A feature of our work was the inclusion in the study of middle-aged and older patients with a typical premorbid background, regardless of the severity and features of COVID-19 treatment. MRI results showed that postcovid syndrome is often accompanied by latent lesions of the heart of a complex nature, including foci of damage in the myocardium, pericardial effusion, LV and pancreatic dysfunction or a combination thereof. The simultaneous appearance of pancreatic and LV dysfunction, as well as foci of PK and PK, has a certain pattern and reflects the general pathogenesis of these phenomena in COVID-19 [49-53].

The results obtained are consistent with the data of other studies in which foci of myocardial damage after COVID-19 were detected with a frequency of 10-35% and even 49%, while T1 and T2 mapping allows confirming the presence of active myocarditis in 19.4–60% of such cases [54-57]. A feature of myocarditis caused by the SARS-CoV-2 virus is a noticeable macrophage infiltration, however, whether this is important for contrast delay in the myocardium requires separate study [47-50].

Ischemic myocardial injuries after COVID-19 are noted in 17-23%, while it is not clear whether their appearance depends on the severity of infection or is determined by a premorbid background [56-59].

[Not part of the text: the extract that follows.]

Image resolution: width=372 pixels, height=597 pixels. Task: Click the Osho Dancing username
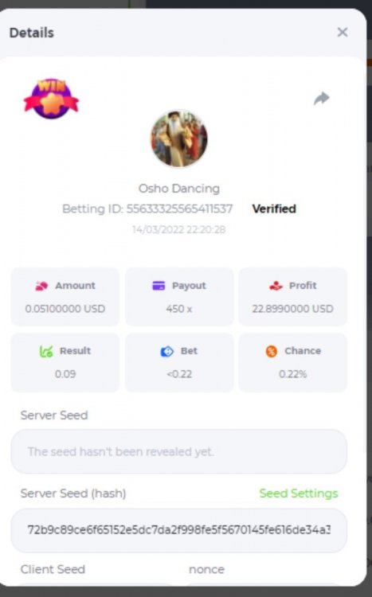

In the recently presented consensus of the American College of Cardiology, it is proposed to use the term "myocardial involvement" or myocardial involvement in the absence of complete criteria for myocarditis, but there are signs of heart damage. This broad concept includes myocardial infarction of type I and II, multisystem inflammatory syndrome, stress cardiomyopathy, cytokine storm, acute pulmonary heart disease, exacerbation of heart failure, the debut of previously hidden heart disease [60].

Conclusion

ARVI have a number of similarities in their effect on parenchymal organs. The emergence of new viruses undoubtedly requires their further in-depth study, but it is important to take into account the similarities of the course of viral infections and their general patterns of influence on internal organs. The combination of the new COVID-19 coronavirus infection with cardiovascular diseases creates additional difficulties in diagnosis, determining priority tactics, changing the routing orders of patients with urgent conditions, and choosing therapy. The situation is complicated by a lack of information, a significant volume of daily, often contradictory, publications on these issues, and the extremely high importance of solving a number of issues for clinical practice.

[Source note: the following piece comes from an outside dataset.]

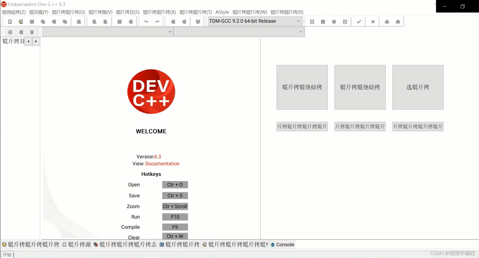Click the Print toolbar icon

The relationship of COVID-19 and other viral infections with cardiovascular diseases is determined by the following features:

• Any infectious process can provoke the development of acute and exacerbation of chronic cardiovascular diseases;
• The presence of only cardiovascular diseases is not associated with a higher risk of coronavirus infection, but it is associated with a higher risk of complications when an infection is attached;
• Elderly patients with concomitant conditions are more likely to be infected with SARS-CoV-2, especially in the presence of arterial hypertension, coronary heart disease and diabetes mellitus.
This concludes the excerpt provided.